Less than two years after a reboot to switch vendors, one of America's most ambitious supercomputing projects has gone live. The $350 million Blue Waters supercomputer, which was dedicated last week at the University of Illinois' National Center for Supercomputing Applications (NCSA), was envisioned as the new frontier in American supercomputing technology.
Officials at the NCSA said the completed machine has delivered on that vision, NCSA spokeswoman Trish Barker said that peak performance for the supercomputer operates at 11.6 petaflops, or 11.6 quadrillion calculations per second. Had Blue Waters submitted this performance data for the November 2012 Top500 list of the most powerful supercomputers in the world, it would have ranked third.
"Blue Waters is a truly extraordinary computing system that will enable the nation's researchers, as well as our innovative companies, to achieve breakthroughs in a broad range of science and engineering," said Thom Dunning, director of the NCSA. "Blue Waters is also a unique resource for the University of Illinois and the state of Illinois, enhancing the path-finding role that Illinois has played in supercomputing for more than 25 years."
Illinois Governor Pat Quinn joined the National Science Foundation, officials from the University of Illinois and other state and business leaders to celebrate the debut and success of the NSF-funded project. Governor Quinn declared March 28th, 2013 Blue Waters Supercomputing Day in the State of Illinois.
Starting with a NSF grant in 2007 NCSA partnered with the University of Illinois to build the National Petascale Computing Facility (NPCF) to power Blue Waters - a set of infrastructure, including a data center, plus computation, networking, and storage and code. After the data center opened, and an initial setback when IBM pulled out, the project awarded a multi-year project to Cray.
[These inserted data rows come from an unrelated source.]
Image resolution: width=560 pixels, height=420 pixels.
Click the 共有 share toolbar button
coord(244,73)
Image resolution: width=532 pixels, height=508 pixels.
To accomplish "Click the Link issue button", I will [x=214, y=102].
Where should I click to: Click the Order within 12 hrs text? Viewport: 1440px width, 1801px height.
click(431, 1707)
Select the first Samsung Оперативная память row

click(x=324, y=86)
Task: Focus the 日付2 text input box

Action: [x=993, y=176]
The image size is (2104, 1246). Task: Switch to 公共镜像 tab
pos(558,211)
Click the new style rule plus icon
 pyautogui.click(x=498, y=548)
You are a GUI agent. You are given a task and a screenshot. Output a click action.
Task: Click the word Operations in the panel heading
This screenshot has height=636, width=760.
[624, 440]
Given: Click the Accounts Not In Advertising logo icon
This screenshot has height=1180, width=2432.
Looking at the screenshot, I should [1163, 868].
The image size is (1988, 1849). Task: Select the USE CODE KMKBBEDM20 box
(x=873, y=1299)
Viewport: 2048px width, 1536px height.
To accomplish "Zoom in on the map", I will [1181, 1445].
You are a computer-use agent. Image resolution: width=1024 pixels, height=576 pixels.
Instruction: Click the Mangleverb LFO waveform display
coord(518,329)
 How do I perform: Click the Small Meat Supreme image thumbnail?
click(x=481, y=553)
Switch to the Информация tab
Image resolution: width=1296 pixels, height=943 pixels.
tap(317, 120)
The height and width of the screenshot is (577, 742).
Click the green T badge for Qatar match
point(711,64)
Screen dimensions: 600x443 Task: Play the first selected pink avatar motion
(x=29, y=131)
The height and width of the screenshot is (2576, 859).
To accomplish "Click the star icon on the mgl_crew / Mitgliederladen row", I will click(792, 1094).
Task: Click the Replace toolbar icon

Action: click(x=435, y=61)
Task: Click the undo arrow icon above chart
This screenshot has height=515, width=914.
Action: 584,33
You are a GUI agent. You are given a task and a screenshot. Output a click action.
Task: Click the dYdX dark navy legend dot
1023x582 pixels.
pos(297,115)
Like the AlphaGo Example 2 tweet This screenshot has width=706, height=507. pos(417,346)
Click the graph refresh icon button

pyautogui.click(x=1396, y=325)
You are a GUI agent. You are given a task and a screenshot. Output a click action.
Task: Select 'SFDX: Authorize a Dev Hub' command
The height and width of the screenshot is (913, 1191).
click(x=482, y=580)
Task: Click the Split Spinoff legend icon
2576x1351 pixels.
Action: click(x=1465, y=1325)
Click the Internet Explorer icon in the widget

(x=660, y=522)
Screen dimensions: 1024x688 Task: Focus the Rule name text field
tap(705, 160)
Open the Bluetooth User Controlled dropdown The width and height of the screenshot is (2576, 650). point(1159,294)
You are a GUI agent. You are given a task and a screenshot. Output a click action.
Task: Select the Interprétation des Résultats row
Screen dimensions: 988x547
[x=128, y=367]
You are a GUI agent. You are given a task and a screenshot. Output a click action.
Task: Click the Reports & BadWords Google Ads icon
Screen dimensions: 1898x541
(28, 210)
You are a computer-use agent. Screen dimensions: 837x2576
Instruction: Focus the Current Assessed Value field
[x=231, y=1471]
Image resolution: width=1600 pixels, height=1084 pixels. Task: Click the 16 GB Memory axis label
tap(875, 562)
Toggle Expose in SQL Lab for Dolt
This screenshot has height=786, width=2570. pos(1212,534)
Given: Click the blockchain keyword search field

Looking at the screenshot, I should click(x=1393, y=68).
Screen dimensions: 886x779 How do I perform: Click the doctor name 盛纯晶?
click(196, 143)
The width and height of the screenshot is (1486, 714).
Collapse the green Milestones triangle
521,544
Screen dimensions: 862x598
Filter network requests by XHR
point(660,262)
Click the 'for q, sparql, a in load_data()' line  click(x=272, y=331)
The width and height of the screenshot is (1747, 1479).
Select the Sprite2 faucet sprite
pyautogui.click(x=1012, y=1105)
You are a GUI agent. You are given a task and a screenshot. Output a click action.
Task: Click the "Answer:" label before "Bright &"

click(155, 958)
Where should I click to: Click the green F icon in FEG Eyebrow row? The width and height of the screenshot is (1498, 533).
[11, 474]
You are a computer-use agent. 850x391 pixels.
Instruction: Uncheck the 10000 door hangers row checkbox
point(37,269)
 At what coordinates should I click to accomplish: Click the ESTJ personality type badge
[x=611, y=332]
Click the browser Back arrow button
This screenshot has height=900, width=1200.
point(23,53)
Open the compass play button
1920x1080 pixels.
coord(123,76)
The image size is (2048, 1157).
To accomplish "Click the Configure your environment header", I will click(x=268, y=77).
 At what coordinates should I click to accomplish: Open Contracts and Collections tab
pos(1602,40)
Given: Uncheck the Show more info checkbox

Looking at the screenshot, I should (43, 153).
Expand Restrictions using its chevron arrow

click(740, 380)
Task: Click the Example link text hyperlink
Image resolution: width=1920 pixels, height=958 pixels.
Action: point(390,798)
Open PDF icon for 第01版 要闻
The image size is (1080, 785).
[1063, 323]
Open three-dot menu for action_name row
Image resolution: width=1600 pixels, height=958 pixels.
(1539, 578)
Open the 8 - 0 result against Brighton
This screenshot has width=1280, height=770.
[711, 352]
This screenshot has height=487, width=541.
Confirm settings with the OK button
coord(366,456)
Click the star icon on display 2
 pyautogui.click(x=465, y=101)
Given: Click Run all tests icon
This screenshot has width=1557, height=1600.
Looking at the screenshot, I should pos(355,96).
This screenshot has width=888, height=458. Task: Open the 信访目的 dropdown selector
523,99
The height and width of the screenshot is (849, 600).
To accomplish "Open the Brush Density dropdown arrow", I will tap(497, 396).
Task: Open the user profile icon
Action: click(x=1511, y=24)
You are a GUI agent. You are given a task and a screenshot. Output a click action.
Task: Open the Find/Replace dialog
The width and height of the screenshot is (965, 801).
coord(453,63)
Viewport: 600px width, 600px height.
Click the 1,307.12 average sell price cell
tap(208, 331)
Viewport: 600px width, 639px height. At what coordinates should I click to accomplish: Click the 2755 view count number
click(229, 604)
The Cray version of the now installed Blue Waters supercomputer is made up of over 300 cabinets, with 25,000 nodes, over 380,000 cores, aided by more than 3,000 NVIDIA GPU’s, and has over 25 Petabytes of usable storage. NCSA also selected the Black Diamond X8 switch from Extreme Networks to support the 25 petabytes of storage transported by the Ethernet network.
NSF - Transforming Scientific Process and Discovery
The NSF has invested heavily in supercomputers - inaugurating a system at NCAR last fall, and Stampede and Blue Waters this month. Researchers will utilize Blue Waters for science and engineering topics from earthquakes to astronomy and the molecular mechanisms of disease. Thanks to a remote system researchers can perform work 365 days a year from their workspace.
Brian Jewett, an atmospheric research scientist at the University of Illinois at Urbana-Champaign, is studying tornadoes, with the goal of better understanding the factors that can lead to dangerous twisters. "We already know from storm chaser reports over decades that mergers can either kill off a storm, or result in one that is much stronger," he adds. "Understanding this and other factors that influence the merger could help in future prediction and warnings."
Ten research projects have been awarded access to the Blue Waters supercomputer. The computing and data capabilities of Blue Waters will assist researchers in addressing questions of biology, nanoelectronics, ecological and economic impacts of climate change, and more.